Running this under GDB and trying to examine the address of zero
just shows this:
(gdb) x/xg 0x7ffff7d84000
0x7ffff7d84000: Cannot access memory at address 0x7ffff7d84000
I'm not sure if GDB catches SIGBUS, or if they check the process map ahead of time to prevent it - at any rate, it knows what's up.

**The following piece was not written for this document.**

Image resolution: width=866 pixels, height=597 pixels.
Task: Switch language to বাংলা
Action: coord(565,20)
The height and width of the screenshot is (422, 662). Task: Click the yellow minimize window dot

So, let's fix this. The plan is, for each segment:
* To only map the `0..filesz` range
* To zero out the `filesz..memsz` range
To make our lives easier, I want to change up Addr
a little.
First off, I'm not happy with its Debug implementation - we used
:08x
as its format string, but the number we specify here is the
number of nibbles (half-bytes), not the number of bytes, and we're
dealing with 64-bit addresses, so it really should be :016x
instead.
// in `delf/src/lib.rs`
impl fmt::Debug for Addr {
fn fmt(&self, f: &mut fmt::Formatter) -> fmt::Result {
write!(f, "{:016x}", self.0)
}
}
Second, right now we have methods to interpret a delf::Addr
as a
pointer, or a mut pointer, but I think we could use a few more:
// in `delf/src/lib.rs`
impl Addr {
// pre-existing
pub unsafe fn as_ptr<T>(&self) -> *const T {
std::mem::transmute(self.0 as usize)
}
// pre-existing
pub unsafe fn as_mut_ptr<T>(&self) -> *mut T {
std::mem::transmute(self.0 as usize)
}
// new!
pub unsafe fn as_slice<T>(&mut self, len: usize) -> &[T] {
std::slice::from_raw_parts(self.as_ptr(), len)
}
// new!
pub unsafe fn as_mut_slice<T>(&self, len: usize) -> &mut [T] {
std::slice::from_raw_parts_mut(self.as_mut_ptr(), len)
}
// new!
pub unsafe fn write(&self, src: &[u8]) {
std::ptr::copy_nonoverlapping(src.as_ptr(), self.as_mut_ptr(), src.len());
}
// new!
pub unsafe fn set<T>(&self, src: T) {
*self.as_mut_ptr() = src;
}
}
Now we're ready to zero out our uninitialized data.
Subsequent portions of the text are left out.